**REQUIREMENT**
Using the listing below, set down each line from the line containing "You are a GUI agent. The screenshot is 353×2576." through the line containing "DAFTAR (93, 1256)", both ends included, exactly and with nothing added.

**INFORMATION PROVIDED**
__________

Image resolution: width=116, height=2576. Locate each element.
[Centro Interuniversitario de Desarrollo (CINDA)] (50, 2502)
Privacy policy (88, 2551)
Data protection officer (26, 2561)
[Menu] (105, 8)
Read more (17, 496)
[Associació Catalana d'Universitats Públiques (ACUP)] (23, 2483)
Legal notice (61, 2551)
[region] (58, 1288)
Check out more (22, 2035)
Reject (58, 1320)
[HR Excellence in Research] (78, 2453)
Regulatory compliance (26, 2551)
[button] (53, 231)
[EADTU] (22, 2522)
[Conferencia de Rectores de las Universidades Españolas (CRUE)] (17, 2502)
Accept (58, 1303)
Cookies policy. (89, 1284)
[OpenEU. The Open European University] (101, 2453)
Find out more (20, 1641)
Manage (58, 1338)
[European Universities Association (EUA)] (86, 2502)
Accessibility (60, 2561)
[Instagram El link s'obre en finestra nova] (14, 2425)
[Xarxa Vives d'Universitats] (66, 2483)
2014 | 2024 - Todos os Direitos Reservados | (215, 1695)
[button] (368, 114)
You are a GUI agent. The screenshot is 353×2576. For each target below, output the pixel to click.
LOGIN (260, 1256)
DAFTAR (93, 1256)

__________

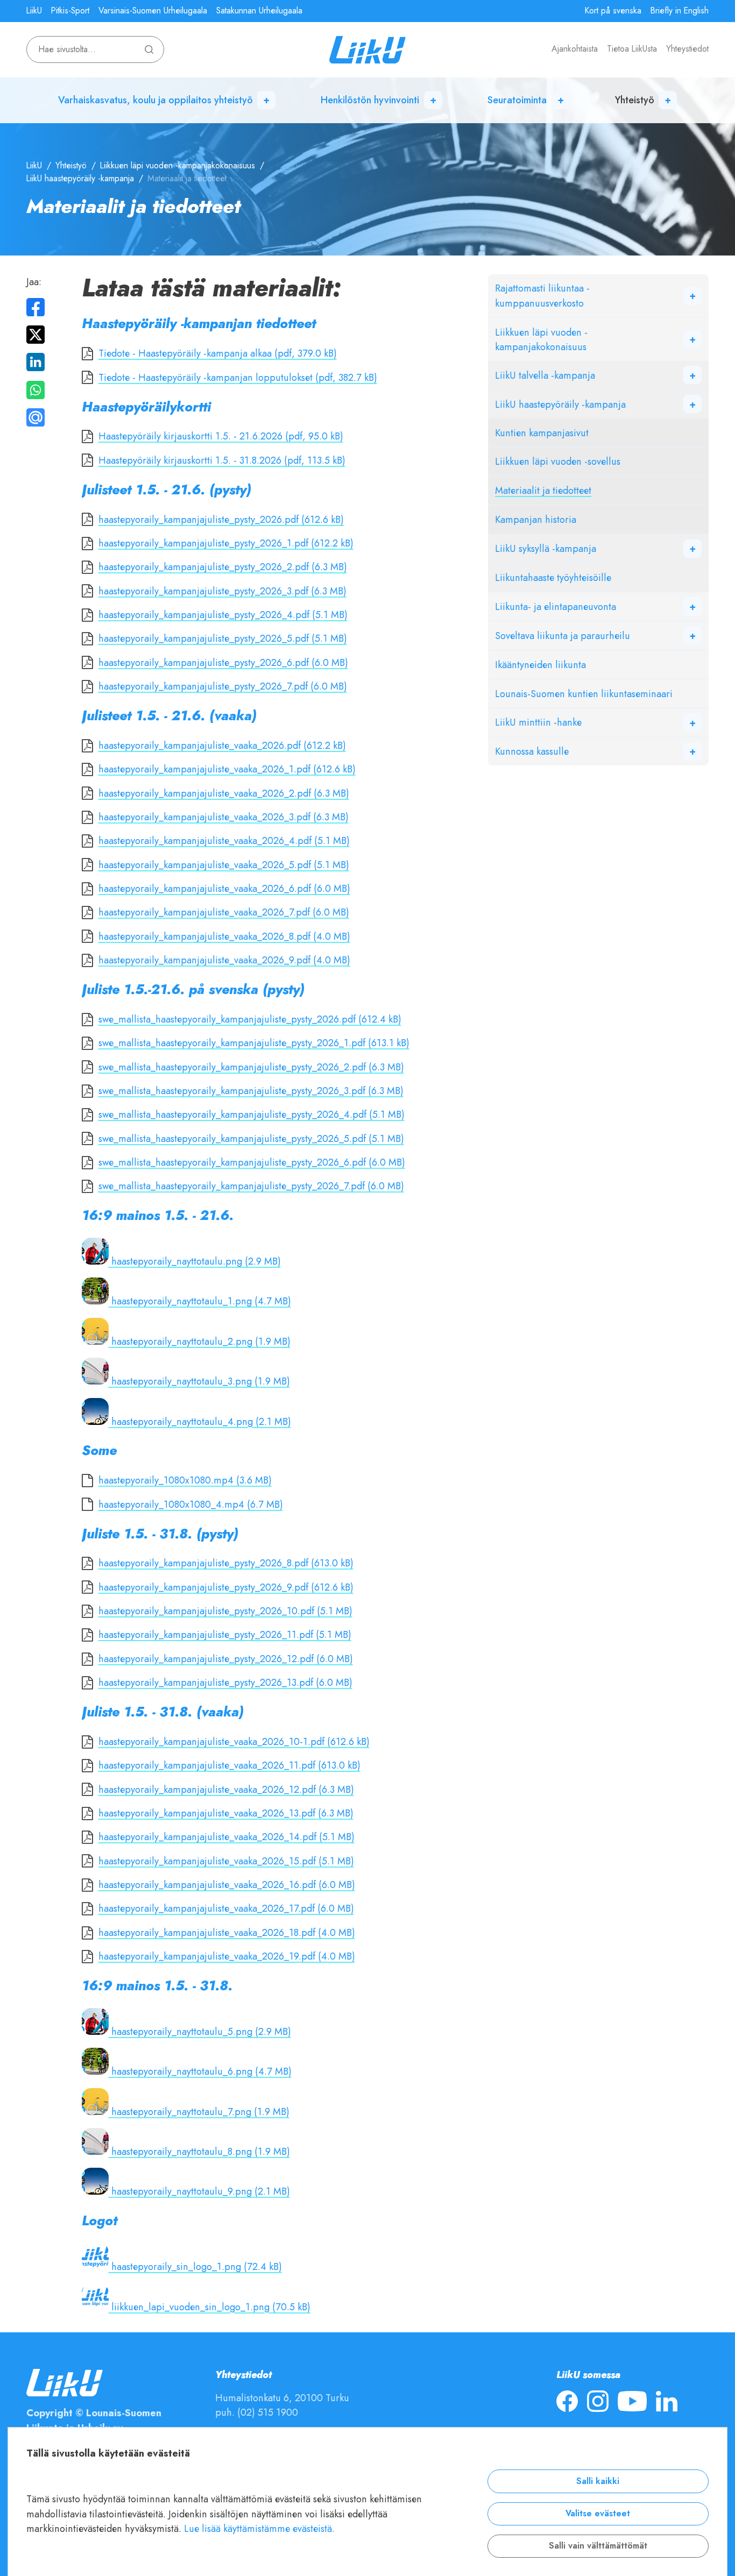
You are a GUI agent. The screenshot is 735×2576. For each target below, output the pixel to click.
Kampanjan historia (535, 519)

__________

**YOUR RESPONSE**
You are a GUI agent. The screenshot is 353×2576. For each target below, output the pixel to click.
LOGIN (260, 1256)
DAFTAR (93, 1256)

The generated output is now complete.